Un logo éternel qui capitalise sur son histoire
Le premier élément évident est l’absence d’originalité, ce qui est évidemment un parti pris et non un manque de créativité. Qu’est-ce que l’université a-t-elle a prouvé ? Quel positionnement nouveau pourrait lui promettre une valeur ajoutée ? Elle préfère capitaliser sur son histoire et la projeter sur l’avenir. Rien d’évident, le risque de ce choix étant toujours de donner une image passéiste et figée de son institution. De ce côté, le travail graphique est parfaitement réussi, le logo est intemporel dans tous les sens positifs qu’il comprend. Il se paie même le luxe d’intégrer le fronton du Panthéon, référence historique très forte, sans alourdir le travail final… miraculeux.

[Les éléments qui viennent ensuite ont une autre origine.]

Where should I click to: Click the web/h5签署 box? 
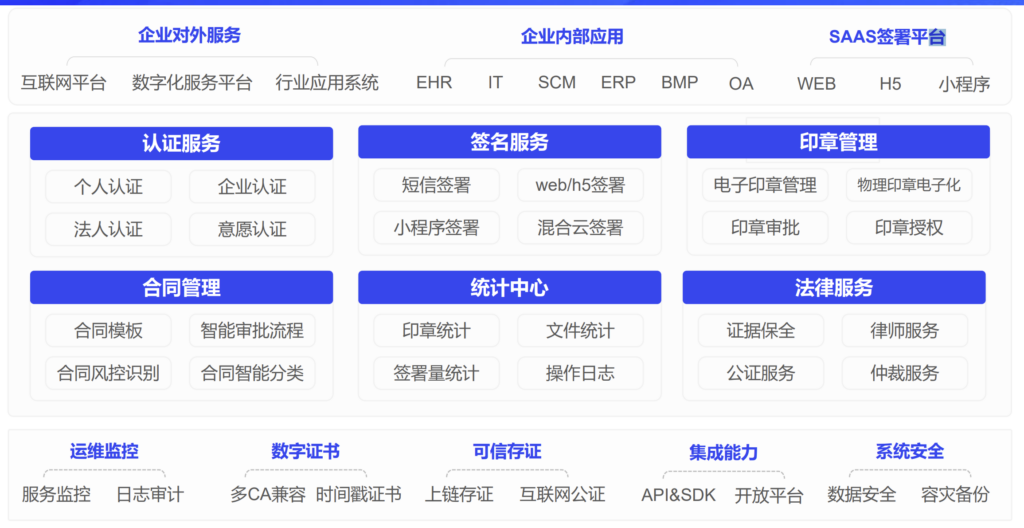(x=580, y=185)
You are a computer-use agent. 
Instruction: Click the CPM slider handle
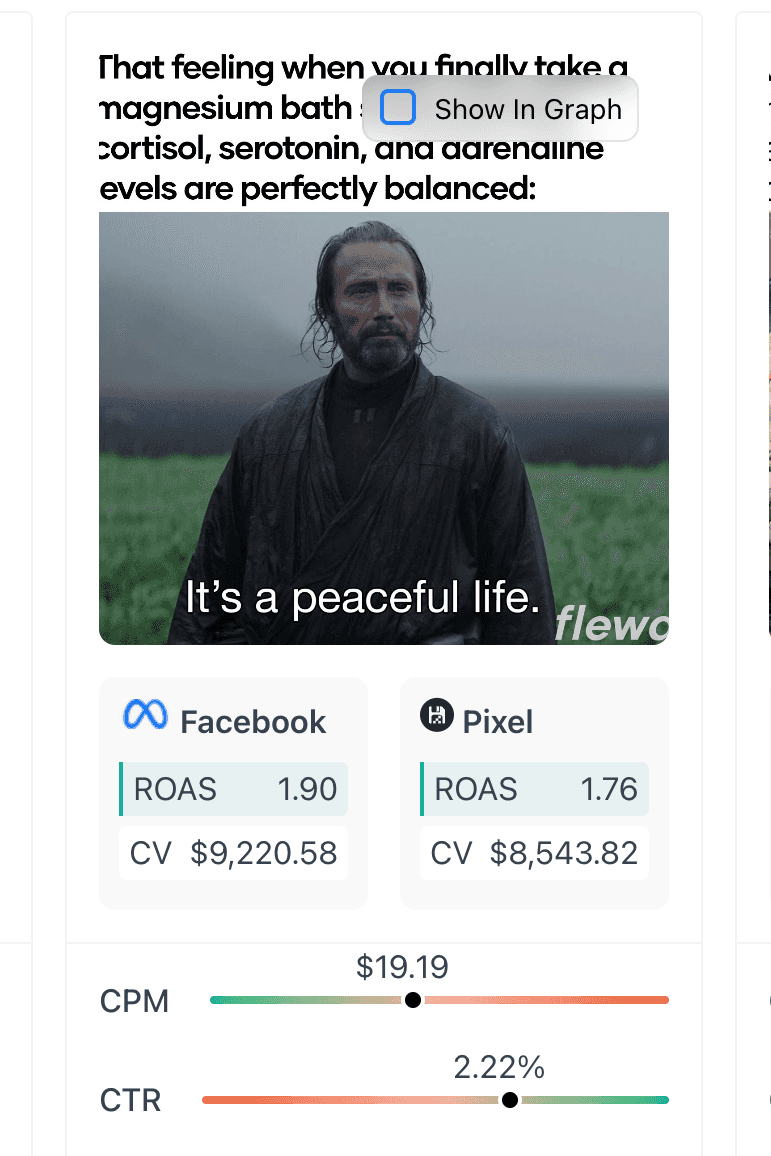coord(412,1000)
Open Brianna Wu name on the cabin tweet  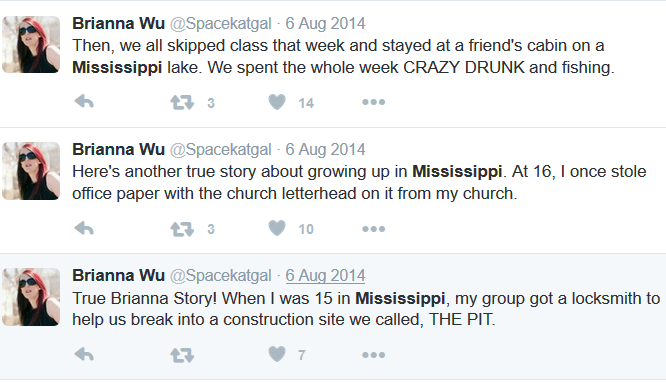click(x=118, y=23)
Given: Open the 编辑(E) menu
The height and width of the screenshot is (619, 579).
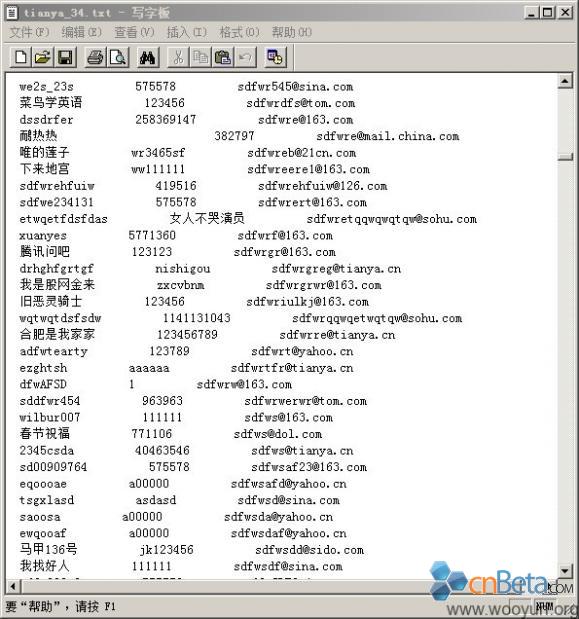Looking at the screenshot, I should 82,32.
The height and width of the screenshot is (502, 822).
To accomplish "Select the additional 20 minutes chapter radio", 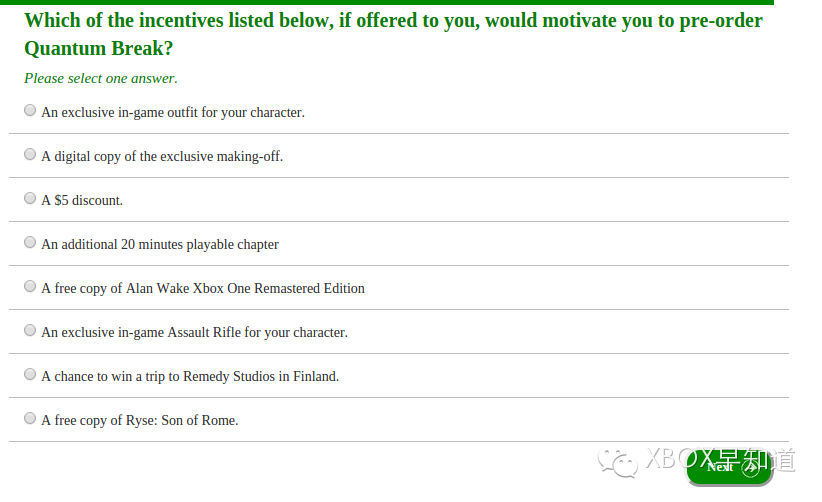I will (30, 242).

La conséquence logique est l’usage de couleurs très conservatrices. Alors bien sûr, le bleu est la couleur de la recherche et de la connaissance, c’est surtout une couleur froide, sérieuse, rassurante, elle porte ainsi une assise, un héritage. L’or renvoie au domaine du luxe, un choix prétentieux ou courageux, c’est selon, en tout cas un choix de caractère… qui renvoie à l’excellence, pour utiliser un mot usé jusqu’à la moelle mais ici seule la sensation compte et elle est parfaitement projetée. Enfin, les lettres en capitale projettent la force de l’établissement au risque de maintenir une distance avec les cibles.

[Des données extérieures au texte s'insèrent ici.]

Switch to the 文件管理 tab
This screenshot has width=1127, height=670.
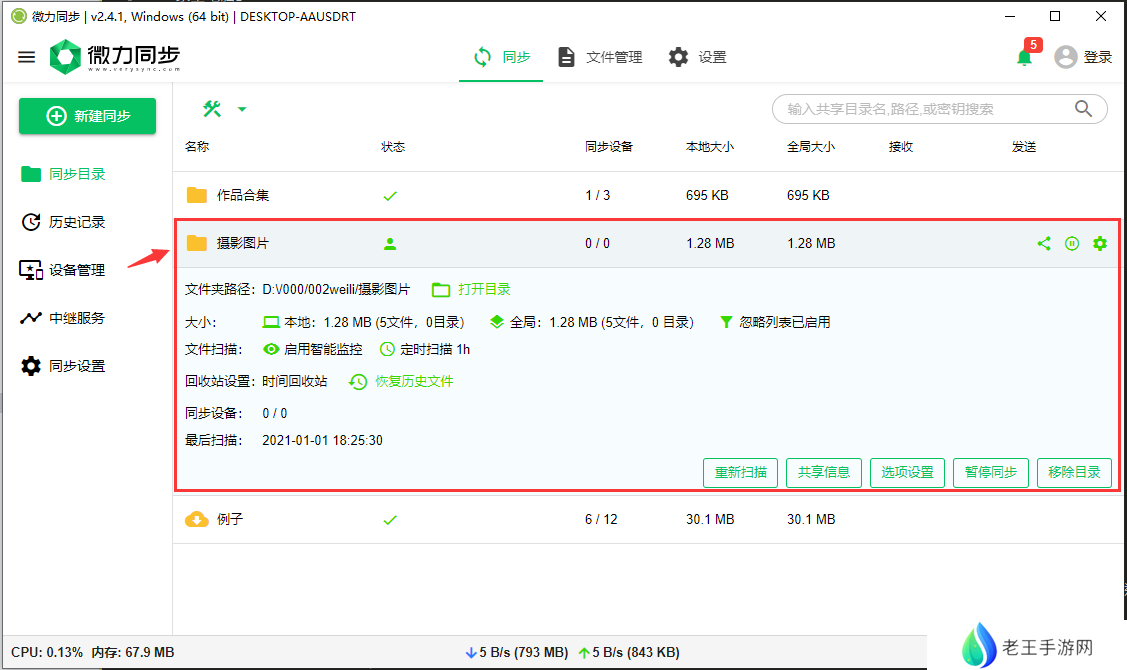600,57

Bref, on ne cherche pas à nous en mettre plein les yeux ou à épater la galerie, pas de révolution, mais au contraire, une identité renouvelée autour d’un héritage envié par beaucoup d’établissements.
Un nom préservé qui inverse la hiérarchie des mots
La vraie force est le choix d’inverser les mots majeurs et mineurs. Panthéon et Sorbonne prennent le devant et donc le dessus, comparé au logo précédent (ci dessus). Bref, ce sont les mots qui portent le plus de sens qui sont mis en avant. « Université » et Paris deviennent mineurs et c’est tant mieux.

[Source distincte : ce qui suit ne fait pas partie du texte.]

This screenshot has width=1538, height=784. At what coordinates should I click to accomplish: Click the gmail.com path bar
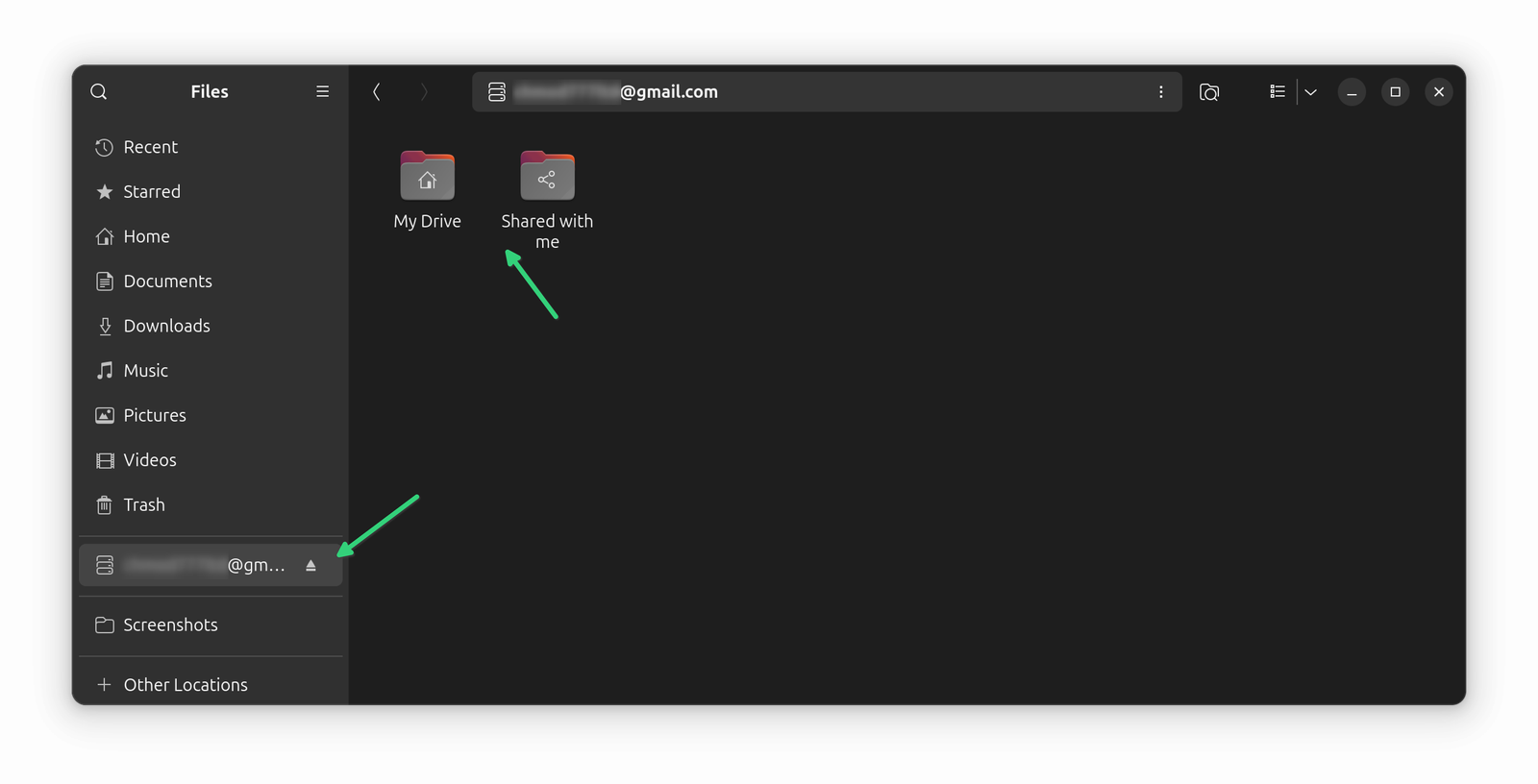click(827, 92)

Nous imaginons sans peine que le mot Panthéon plus porteur en interne qu’en externe a dû voir son statut discuté à côté de celui de Sorbonne qui est seul reconnu à l’international. Nous aurions volontiers inversé les mots. Appelons cela un compromis, il est, après tout, dangereux de trop bousculer une identité interne. L’enjeu est évidemment la mise en avant de la Sorbonne. Ce mot est le seul connu mondialement, capitaliser dessus est donc d’une logique aussi légitime qu’implacable. Seulement, c’est un mot partagé, plusieurs universités et COMUE portent ce nom. En ce sens, le nouveau logo de Sorbonne Universités est emblématique de l’usage du symbole jusqu’à l’outrance (l’efficacité avant tout). La question se pose : comment positionner les Sorbonne entre elles ? Les établissements vont-ils tenter de se différencier… ou de conquérir la marque aux dépens des autres institutions qui deviennent ainsi des concurrents ? Bref… la guerre ou la coexistence différenciée (ou molle, sans saveur et confusante) ?
Il n’en reste pas moins que ce virage très réussi ne s’impose pas sur tous les éléments de communication. Deux exemples, le nom du site Internet reste : univ-paris1.fr ; pas de Panthéon, pas de Sorbonne. Plus surprenant, le hashtag lancé à l’occasion est #GoUP1. Dans le monde restreint des 140 signes, c’est évidemment le choix de l’efficacité mais cela remet en cause de manière sévère la nouvelle hiérarchie des mots. Au passage, on peut s’interroger sur l’usage du mot « Go » alors que l’identité même du logo est très française, dans son élégance comme dans le choix de placer un accent sur le « e » de Panthéon… mais je suis persuadé que j’aurais également utilisé ce mot anglais, langue toujours mieux tournée vers l’action.
Une occasion manquée ?
Allons chercher le diable et ne nous mentons pas : en premier lieu, cette nouvelle identité visuelle, porteuse de sens évidents et élégante graphiquement est une réussite exemplaire.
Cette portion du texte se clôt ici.